*** INPUT MATERIAL ***

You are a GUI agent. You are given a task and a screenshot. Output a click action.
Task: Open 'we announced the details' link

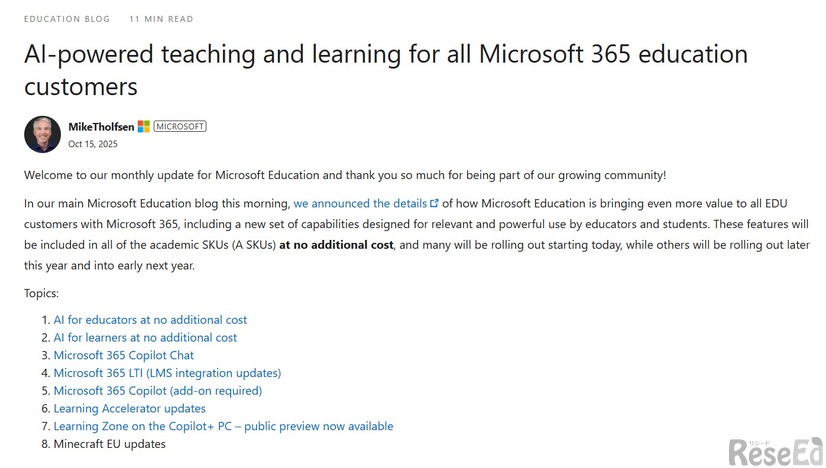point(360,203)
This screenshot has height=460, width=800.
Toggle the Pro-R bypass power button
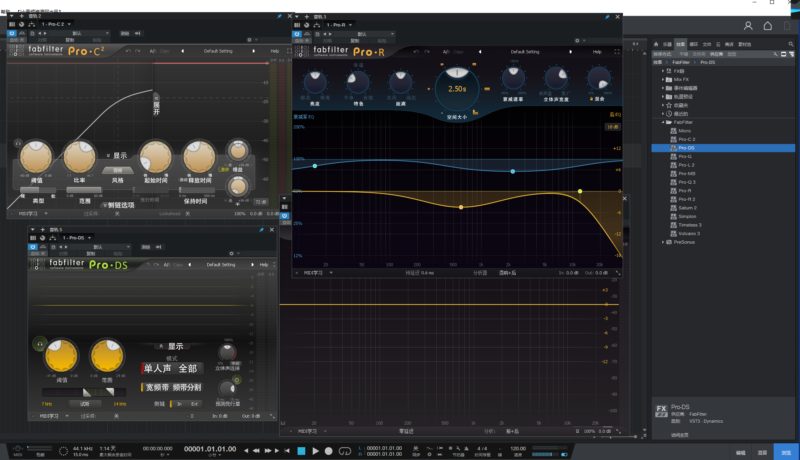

***

• _YOUR TASK_: Verbatim reproduction of every entry is needed, with the images left out.

• _TASK RESULT_:
You are a GUI agent. You are given a task and a screenshot. Output a click action.
Task: Open 'we announced the details' link

point(360,203)
This screenshot has height=460, width=800.
Toggle the Pro-R bypass power button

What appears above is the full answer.